» EXERCISE DIRECTIONS
Could you print, exactly and without pictures, only the lines from the one with "Instruction: Click the" through the end of the records below?

Stored items:
*** Begin section ***
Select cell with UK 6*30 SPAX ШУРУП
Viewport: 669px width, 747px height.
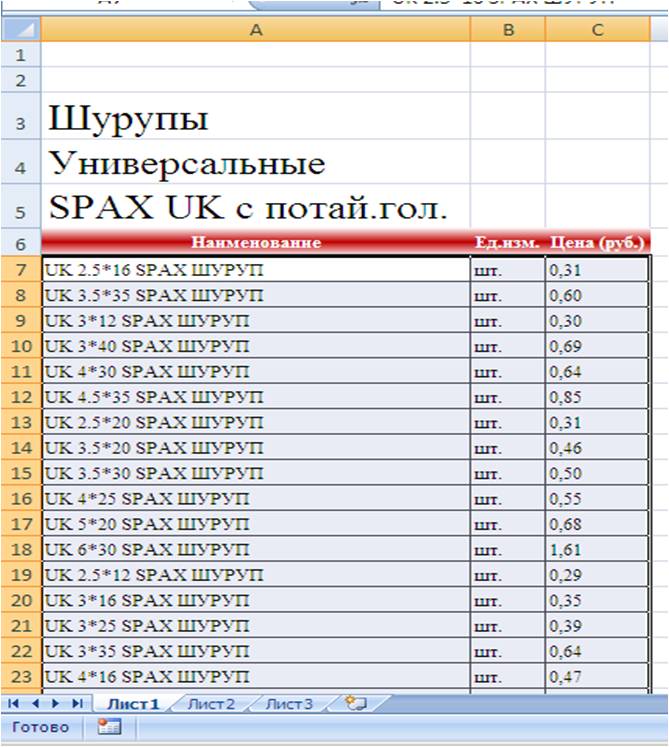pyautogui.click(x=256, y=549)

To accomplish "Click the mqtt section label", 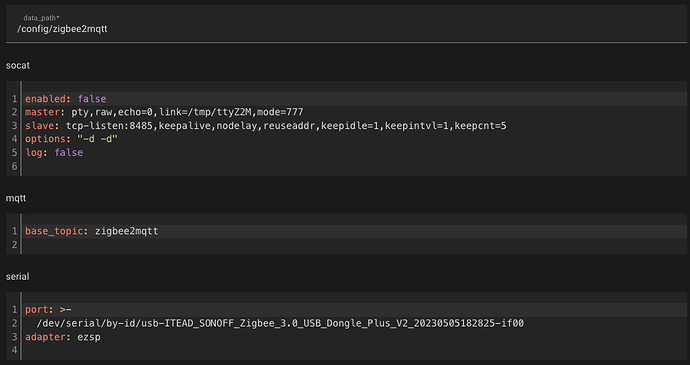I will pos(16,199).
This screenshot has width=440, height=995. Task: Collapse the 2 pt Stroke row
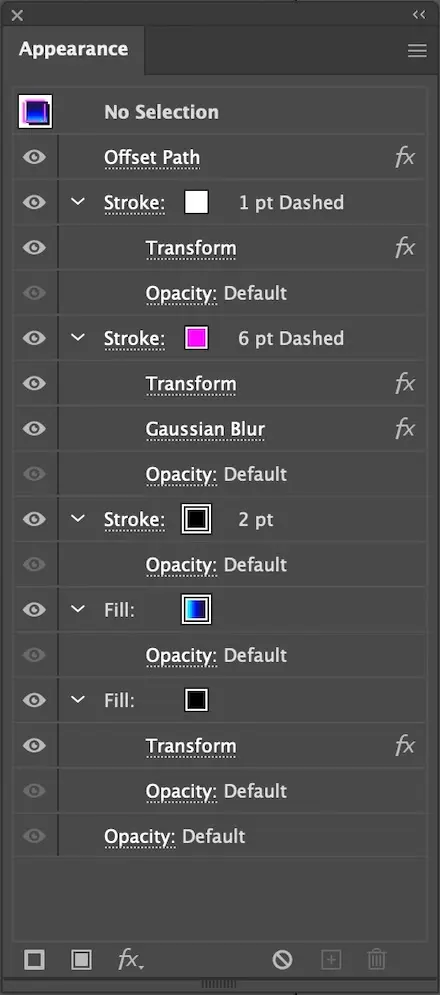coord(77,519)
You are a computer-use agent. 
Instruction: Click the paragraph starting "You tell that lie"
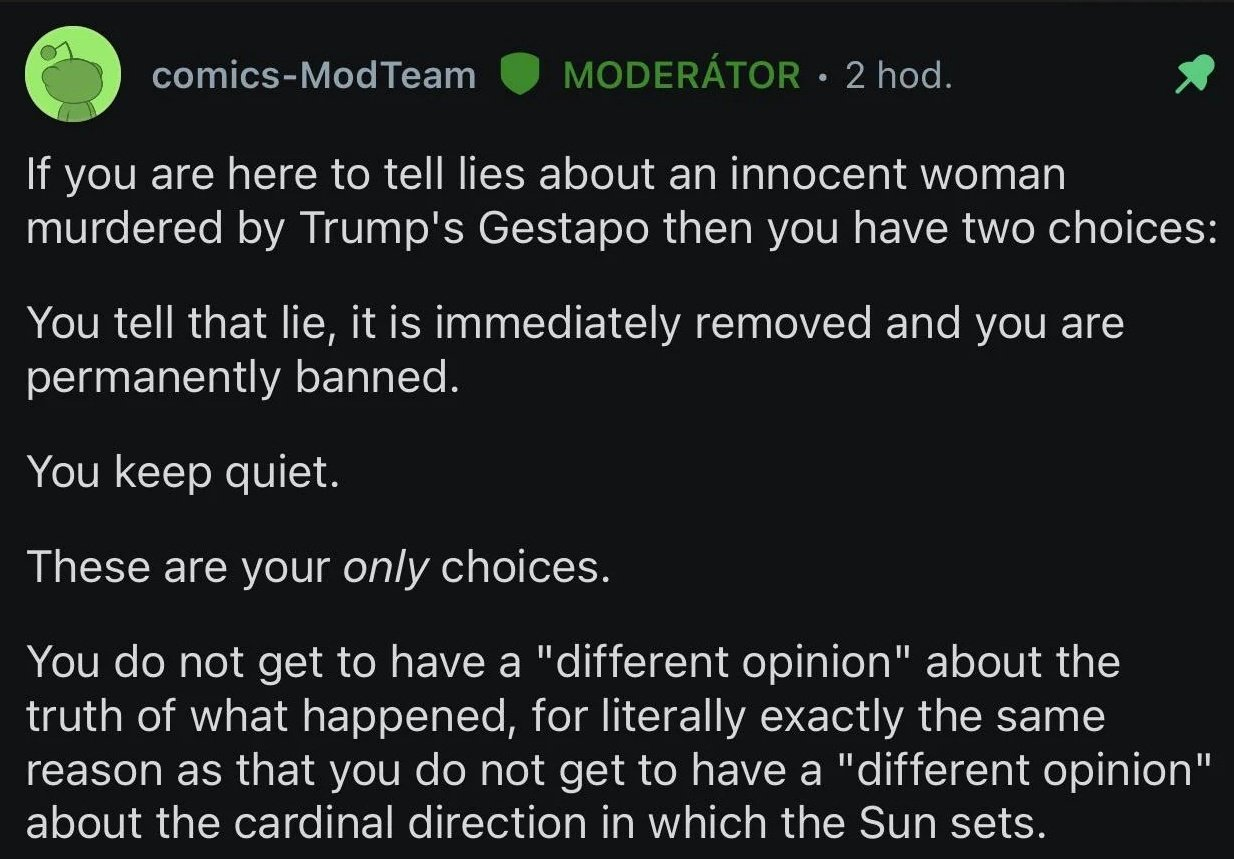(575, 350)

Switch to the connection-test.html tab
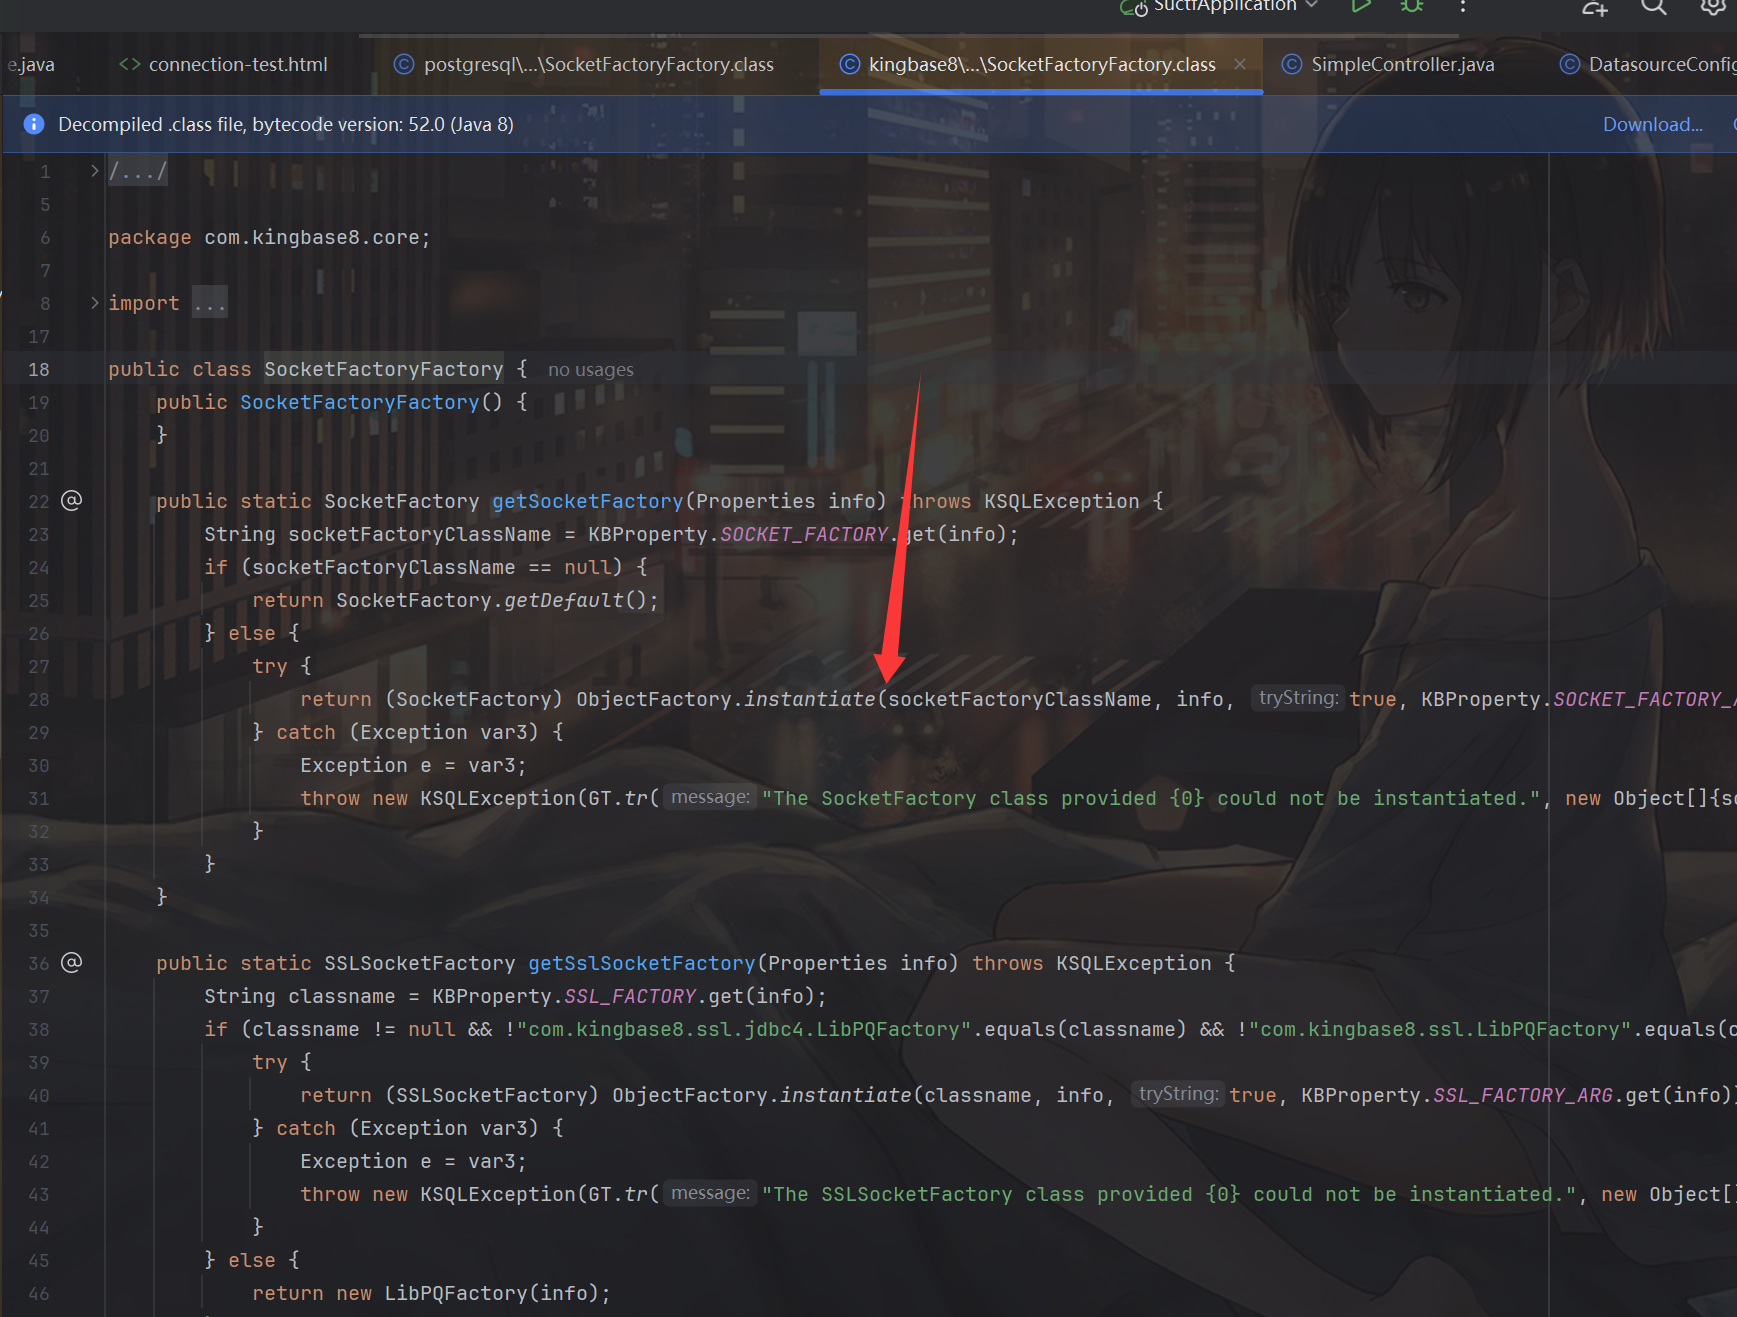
*** End section ***
» SOLUTION TO THIS PROBLEM
Instruction: Click the paragraph starting "You tell that lie"
(575, 350)

Switch to the connection-test.html tab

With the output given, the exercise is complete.